Collected data:
• • •

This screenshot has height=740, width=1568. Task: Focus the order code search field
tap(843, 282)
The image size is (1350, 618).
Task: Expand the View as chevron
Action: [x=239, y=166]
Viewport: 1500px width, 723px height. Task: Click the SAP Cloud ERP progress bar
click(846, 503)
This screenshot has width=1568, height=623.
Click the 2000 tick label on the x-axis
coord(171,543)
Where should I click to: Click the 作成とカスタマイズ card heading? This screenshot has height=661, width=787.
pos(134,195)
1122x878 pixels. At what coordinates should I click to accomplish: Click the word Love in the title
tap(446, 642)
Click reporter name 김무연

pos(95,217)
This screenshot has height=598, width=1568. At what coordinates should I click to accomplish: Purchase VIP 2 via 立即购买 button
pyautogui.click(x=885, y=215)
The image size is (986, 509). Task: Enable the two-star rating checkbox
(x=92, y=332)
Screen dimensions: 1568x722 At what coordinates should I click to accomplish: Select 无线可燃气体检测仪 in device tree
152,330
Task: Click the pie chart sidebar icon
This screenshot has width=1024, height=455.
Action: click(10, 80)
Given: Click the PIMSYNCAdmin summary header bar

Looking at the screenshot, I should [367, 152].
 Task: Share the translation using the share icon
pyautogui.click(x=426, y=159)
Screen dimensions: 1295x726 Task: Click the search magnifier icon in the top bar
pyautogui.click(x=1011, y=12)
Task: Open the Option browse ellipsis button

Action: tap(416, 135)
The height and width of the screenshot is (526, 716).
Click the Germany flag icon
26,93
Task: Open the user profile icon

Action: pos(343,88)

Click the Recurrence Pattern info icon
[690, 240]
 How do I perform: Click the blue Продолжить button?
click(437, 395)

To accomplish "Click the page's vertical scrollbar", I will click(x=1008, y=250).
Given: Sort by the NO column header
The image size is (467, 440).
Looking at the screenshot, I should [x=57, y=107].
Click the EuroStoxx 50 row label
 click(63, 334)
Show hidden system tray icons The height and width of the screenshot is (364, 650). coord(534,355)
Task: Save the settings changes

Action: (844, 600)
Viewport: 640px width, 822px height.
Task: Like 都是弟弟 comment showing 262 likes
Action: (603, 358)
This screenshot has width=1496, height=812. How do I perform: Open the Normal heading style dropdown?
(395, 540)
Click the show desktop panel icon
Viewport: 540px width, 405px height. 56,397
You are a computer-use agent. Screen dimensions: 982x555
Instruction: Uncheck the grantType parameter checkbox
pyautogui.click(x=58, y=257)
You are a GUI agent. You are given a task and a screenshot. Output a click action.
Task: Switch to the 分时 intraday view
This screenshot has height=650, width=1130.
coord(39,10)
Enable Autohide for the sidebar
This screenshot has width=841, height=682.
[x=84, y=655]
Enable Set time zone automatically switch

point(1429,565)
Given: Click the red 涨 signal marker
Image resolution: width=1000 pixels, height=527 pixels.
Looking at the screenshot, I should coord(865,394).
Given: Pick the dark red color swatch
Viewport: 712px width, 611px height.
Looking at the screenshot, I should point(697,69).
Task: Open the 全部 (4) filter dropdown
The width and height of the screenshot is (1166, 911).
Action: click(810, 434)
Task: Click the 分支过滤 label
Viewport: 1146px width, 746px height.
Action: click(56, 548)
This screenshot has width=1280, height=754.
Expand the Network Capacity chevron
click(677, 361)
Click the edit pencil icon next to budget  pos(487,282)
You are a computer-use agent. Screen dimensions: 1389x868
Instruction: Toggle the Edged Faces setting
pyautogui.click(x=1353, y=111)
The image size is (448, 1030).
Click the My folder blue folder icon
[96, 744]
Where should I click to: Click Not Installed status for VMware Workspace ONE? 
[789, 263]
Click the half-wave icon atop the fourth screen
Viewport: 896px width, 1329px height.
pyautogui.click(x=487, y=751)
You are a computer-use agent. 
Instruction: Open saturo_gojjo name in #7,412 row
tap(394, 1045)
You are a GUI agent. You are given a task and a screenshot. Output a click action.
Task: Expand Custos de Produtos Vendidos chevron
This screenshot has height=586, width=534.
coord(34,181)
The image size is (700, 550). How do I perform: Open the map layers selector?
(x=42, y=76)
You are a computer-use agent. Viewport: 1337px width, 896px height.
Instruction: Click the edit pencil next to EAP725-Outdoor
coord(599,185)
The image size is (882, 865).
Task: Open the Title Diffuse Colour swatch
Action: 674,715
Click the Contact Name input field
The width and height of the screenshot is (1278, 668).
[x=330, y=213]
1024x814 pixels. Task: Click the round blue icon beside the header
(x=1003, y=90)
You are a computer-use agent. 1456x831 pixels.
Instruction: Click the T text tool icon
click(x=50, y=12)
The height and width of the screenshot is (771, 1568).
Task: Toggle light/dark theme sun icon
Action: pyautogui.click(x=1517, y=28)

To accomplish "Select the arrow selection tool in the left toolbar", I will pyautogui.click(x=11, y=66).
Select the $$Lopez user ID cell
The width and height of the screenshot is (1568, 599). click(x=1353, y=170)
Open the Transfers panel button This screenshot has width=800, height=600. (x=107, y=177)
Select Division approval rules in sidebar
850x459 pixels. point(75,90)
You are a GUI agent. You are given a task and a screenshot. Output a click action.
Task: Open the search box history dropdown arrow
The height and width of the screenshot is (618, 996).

• • •

*TASK BRIEF*:
Give all the entries again exactly; leave none out.

*ANSWER TO THIS TASK*:
This screenshot has height=740, width=1568. Task: Focus the order code search field
tap(843, 282)
The image size is (1350, 618).
Task: Expand the View as chevron
Action: [x=239, y=166]
Viewport: 1500px width, 723px height. Task: Click the SAP Cloud ERP progress bar
click(846, 503)
This screenshot has width=1568, height=623.
Click the 2000 tick label on the x-axis
coord(171,543)
Where should I click to: Click the 作成とカスタマイズ card heading? This screenshot has height=661, width=787.
pos(134,195)
1122x878 pixels. At what coordinates should I click to accomplish: Click the word Love in the title
tap(446, 642)
Click reporter name 김무연

pos(95,217)
This screenshot has height=598, width=1568. At what coordinates should I click to accomplish: Purchase VIP 2 via 立即购买 button
pyautogui.click(x=885, y=215)
The image size is (986, 509). Task: Enable the two-star rating checkbox
(x=92, y=332)
Screen dimensions: 1568x722 At what coordinates should I click to accomplish: Select 无线可燃气体检测仪 in device tree
152,330
Task: Click the pie chart sidebar icon
This screenshot has width=1024, height=455.
Action: click(10, 80)
Given: Click the PIMSYNCAdmin summary header bar

Looking at the screenshot, I should [367, 152].
 Task: Share the translation using the share icon
pyautogui.click(x=426, y=159)
Screen dimensions: 1295x726 Task: Click the search magnifier icon in the top bar
pyautogui.click(x=1011, y=12)
Task: Open the Option browse ellipsis button

Action: tap(416, 135)
The height and width of the screenshot is (526, 716).
Click the Germany flag icon
26,93
Task: Open the user profile icon

Action: pos(343,88)

Click the Recurrence Pattern info icon
[690, 240]
 How do I perform: Click the blue Продолжить button?
click(437, 395)

To accomplish "Click the page's vertical scrollbar", I will click(x=1008, y=250).
Given: Sort by the NO column header
The image size is (467, 440).
Looking at the screenshot, I should [x=57, y=107].
Click the EuroStoxx 50 row label
 click(63, 334)
Show hidden system tray icons The height and width of the screenshot is (364, 650). coord(534,355)
Task: Save the settings changes

Action: (844, 600)
Viewport: 640px width, 822px height.
Task: Like 都是弟弟 comment showing 262 likes
Action: (603, 358)
This screenshot has width=1496, height=812. How do I perform: Open the Normal heading style dropdown?
(395, 540)
Click the show desktop panel icon
Viewport: 540px width, 405px height. 56,397
You are a computer-use agent. Screen dimensions: 982x555
Instruction: Uncheck the grantType parameter checkbox
pyautogui.click(x=58, y=257)
You are a GUI agent. You are given a task and a screenshot. Output a click action.
Task: Switch to the 分时 intraday view
This screenshot has height=650, width=1130.
coord(39,10)
Enable Autohide for the sidebar
This screenshot has width=841, height=682.
[x=84, y=655]
Enable Set time zone automatically switch

point(1429,565)
Given: Click the red 涨 signal marker
Image resolution: width=1000 pixels, height=527 pixels.
Looking at the screenshot, I should coord(865,394).
Given: Pick the dark red color swatch
Viewport: 712px width, 611px height.
Looking at the screenshot, I should point(697,69).
Task: Open the 全部 (4) filter dropdown
The width and height of the screenshot is (1166, 911).
Action: click(810, 434)
Task: Click the 分支过滤 label
Viewport: 1146px width, 746px height.
Action: click(56, 548)
This screenshot has width=1280, height=754.
Expand the Network Capacity chevron
click(677, 361)
Click the edit pencil icon next to budget  pos(487,282)
You are a computer-use agent. Screen dimensions: 1389x868
Instruction: Toggle the Edged Faces setting
pyautogui.click(x=1353, y=111)
The image size is (448, 1030).
Click the My folder blue folder icon
[96, 744]
Where should I click to: Click Not Installed status for VMware Workspace ONE? 
[789, 263]
Click the half-wave icon atop the fourth screen
Viewport: 896px width, 1329px height.
pyautogui.click(x=487, y=751)
You are a computer-use agent. 
Instruction: Open saturo_gojjo name in #7,412 row
tap(394, 1045)
You are a GUI agent. You are given a task and a screenshot. Output a click action.
Task: Expand Custos de Produtos Vendidos chevron
This screenshot has height=586, width=534.
coord(34,181)
The image size is (700, 550). How do I perform: Open the map layers selector?
(x=42, y=76)
You are a computer-use agent. Viewport: 1337px width, 896px height.
Instruction: Click the edit pencil next to EAP725-Outdoor
coord(599,185)
The image size is (882, 865).
Task: Open the Title Diffuse Colour swatch
Action: 674,715
Click the Contact Name input field
The width and height of the screenshot is (1278, 668).
[x=330, y=213]
1024x814 pixels. Task: Click the round blue icon beside the header
(x=1003, y=90)
You are a computer-use agent. 1456x831 pixels.
Instruction: Click the T text tool icon
click(x=50, y=12)
The height and width of the screenshot is (771, 1568).
Task: Toggle light/dark theme sun icon
Action: pyautogui.click(x=1517, y=28)

To accomplish "Select the arrow selection tool in the left toolbar", I will pyautogui.click(x=11, y=66).
Select the $$Lopez user ID cell
The width and height of the screenshot is (1568, 599). click(x=1353, y=170)
Open the Transfers panel button This screenshot has width=800, height=600. (x=107, y=177)
Select Division approval rules in sidebar
850x459 pixels. point(75,90)
You are a GUI agent. You are given a task and a screenshot. Output a click action.
Task: Open the search box history dropdown arrow
The height and width of the screenshot is (618, 996).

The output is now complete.